**Material for this exercise:**
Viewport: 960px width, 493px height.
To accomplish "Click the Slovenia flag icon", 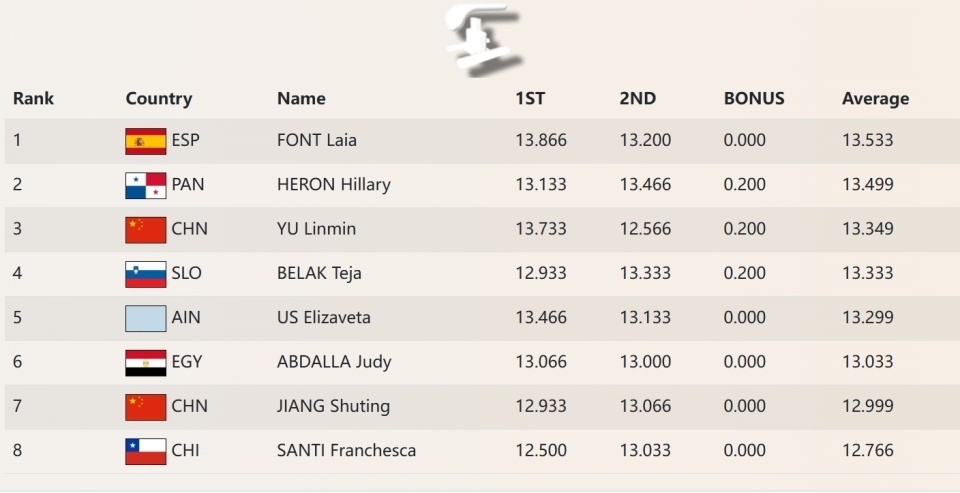I will click(x=145, y=274).
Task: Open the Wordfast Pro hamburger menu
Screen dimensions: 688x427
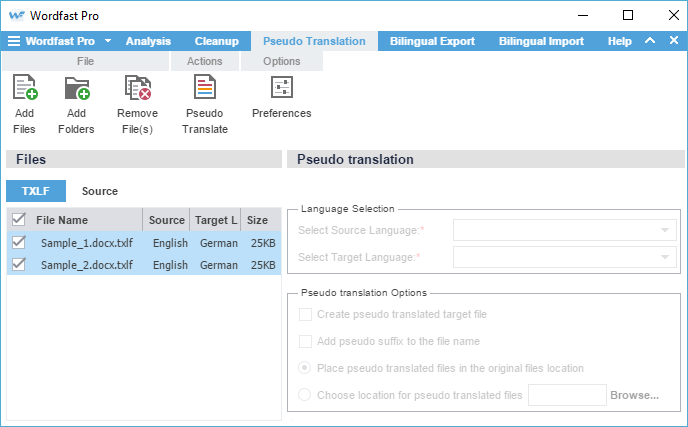Action: click(x=14, y=41)
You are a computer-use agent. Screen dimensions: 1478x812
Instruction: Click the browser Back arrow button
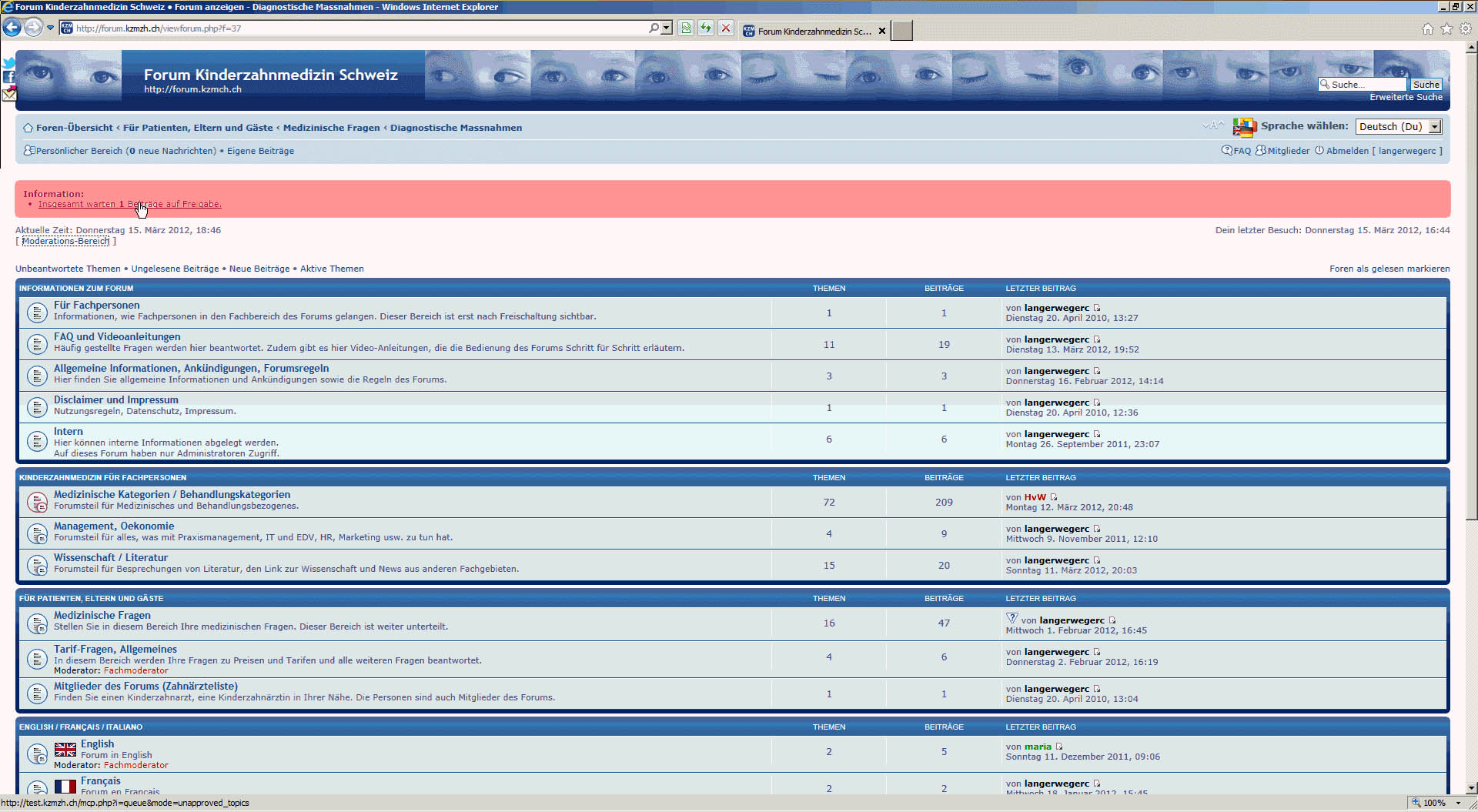point(12,28)
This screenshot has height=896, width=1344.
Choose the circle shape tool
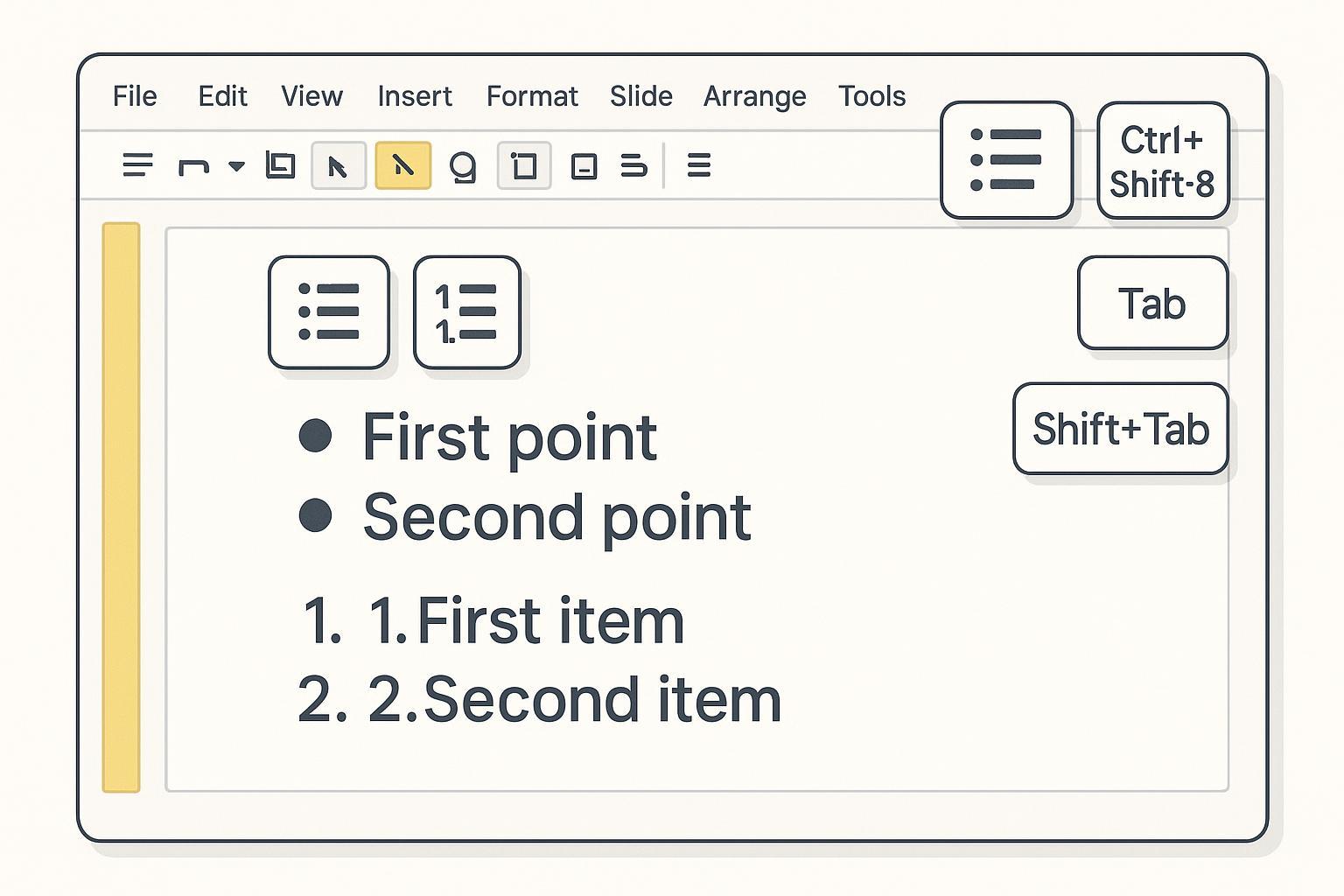point(462,165)
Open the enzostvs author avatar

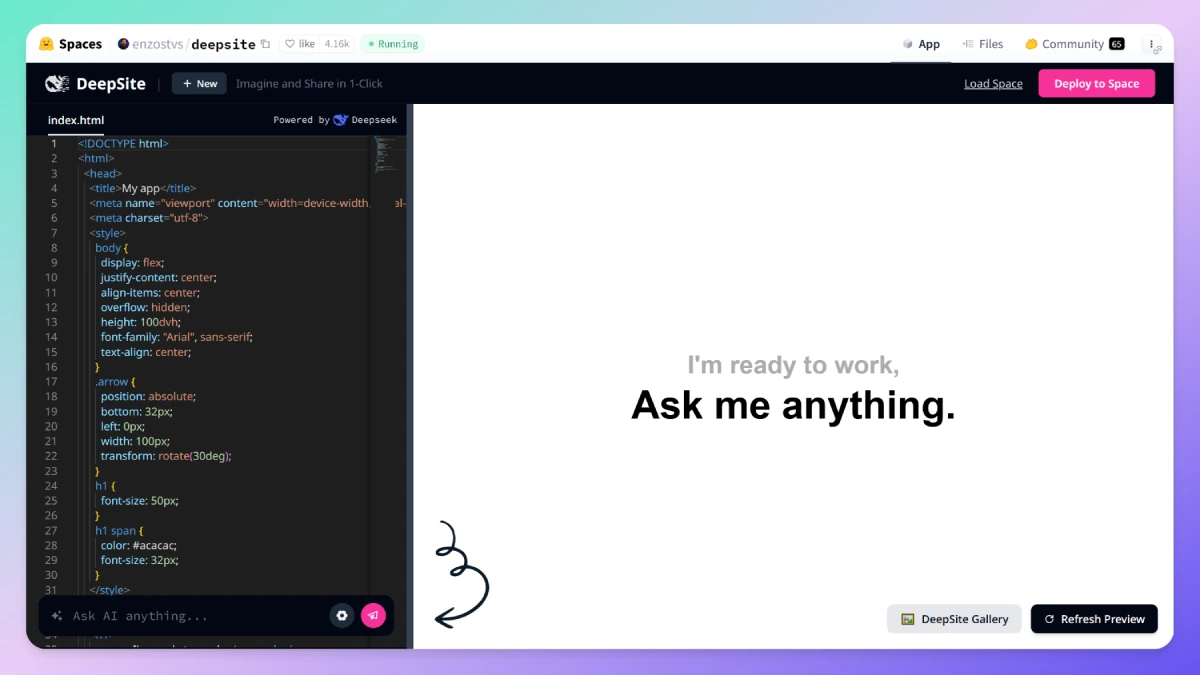124,44
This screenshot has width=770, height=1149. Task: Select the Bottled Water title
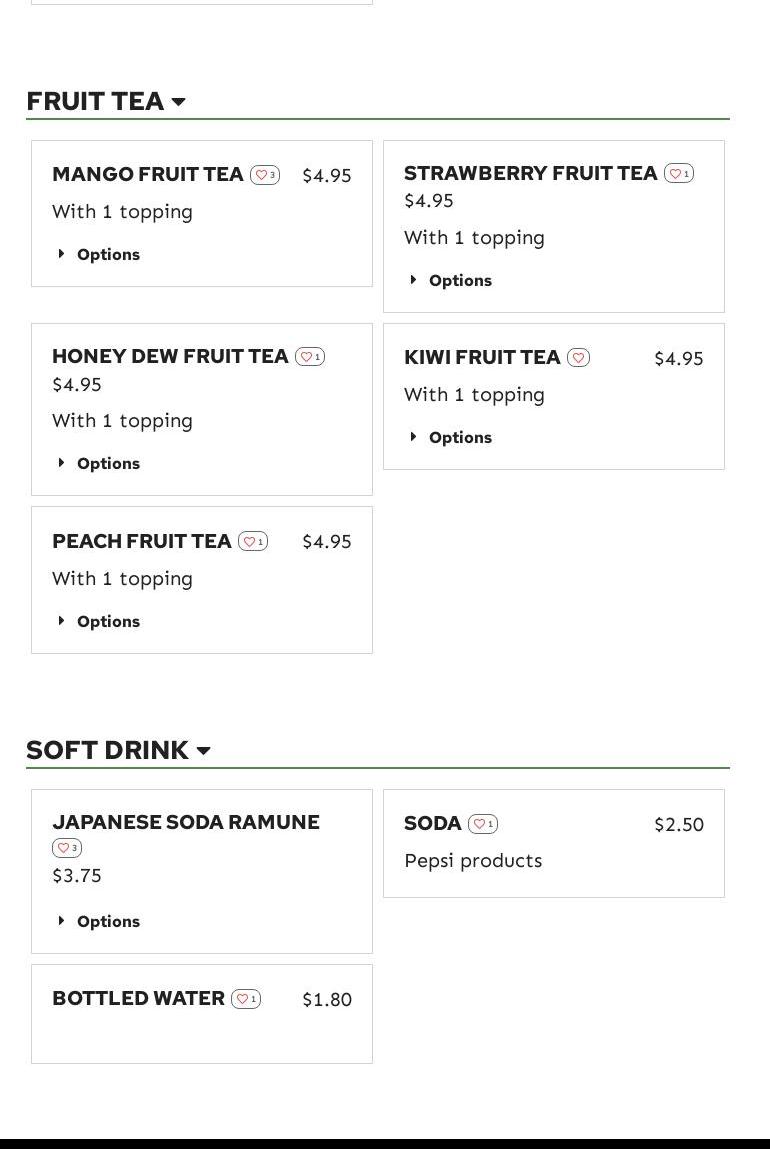tap(138, 998)
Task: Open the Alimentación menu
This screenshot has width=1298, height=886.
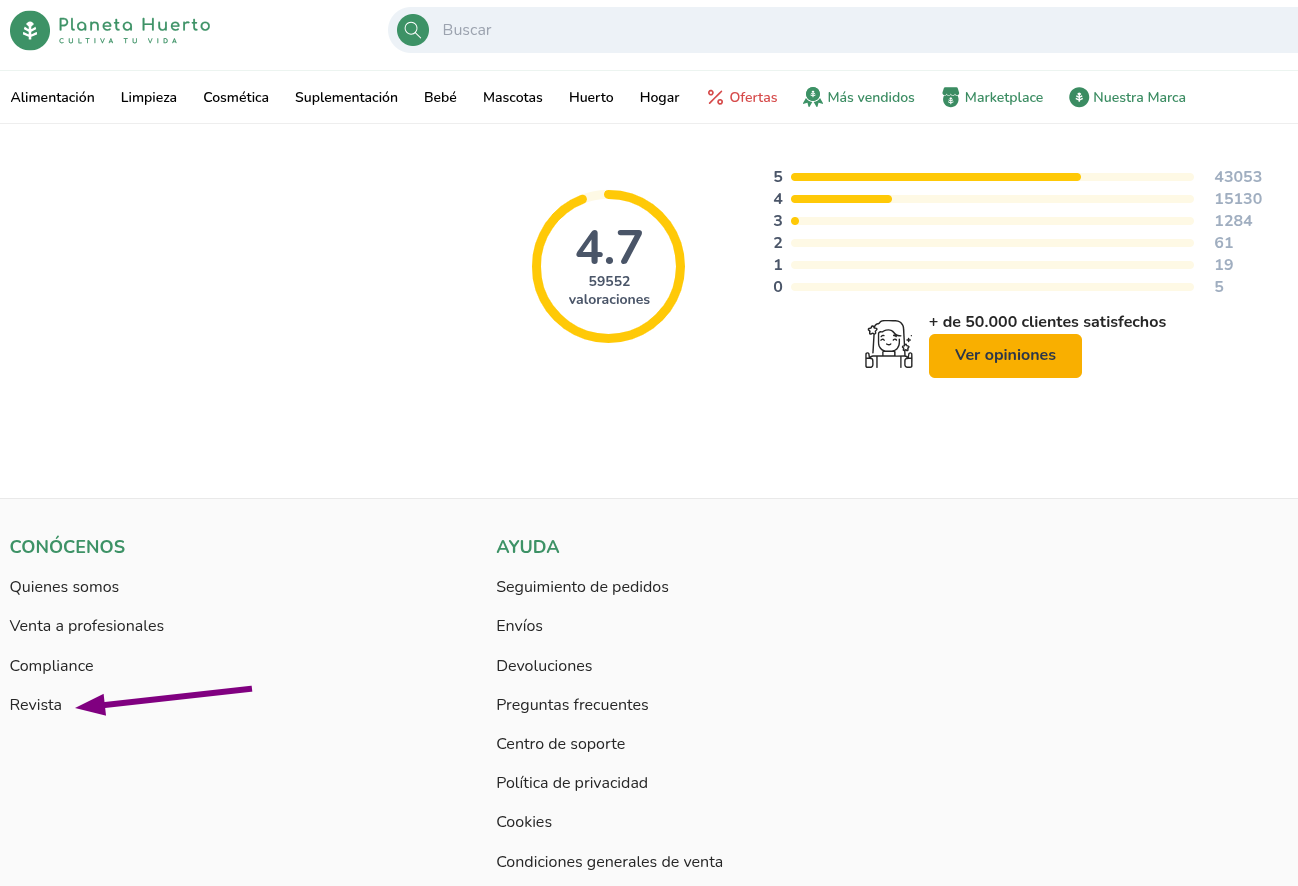Action: (x=52, y=97)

**Work instructions:** Your reply should give again exactly the lines from the one with "Task: Open the Wordfast Pro hamburger menu" through the last line of the data, with both ends included and pictures left out.

**Written solution:**
Task: Open the Wordfast Pro hamburger menu
Screen dimensions: 688x427
Action: click(x=14, y=41)
You are a computer-use agent. Screen dimensions: 1478x812
Instruction: Click the browser Back arrow button
point(12,28)
This screenshot has height=896, width=1344.
Choose the circle shape tool
point(462,165)
Open the enzostvs author avatar

124,44
This screenshot has width=770, height=1149. Task: Select the Bottled Water title
tap(138, 998)
Task: Open the Alimentación menu
This screenshot has width=1298, height=886.
Action: (x=52, y=97)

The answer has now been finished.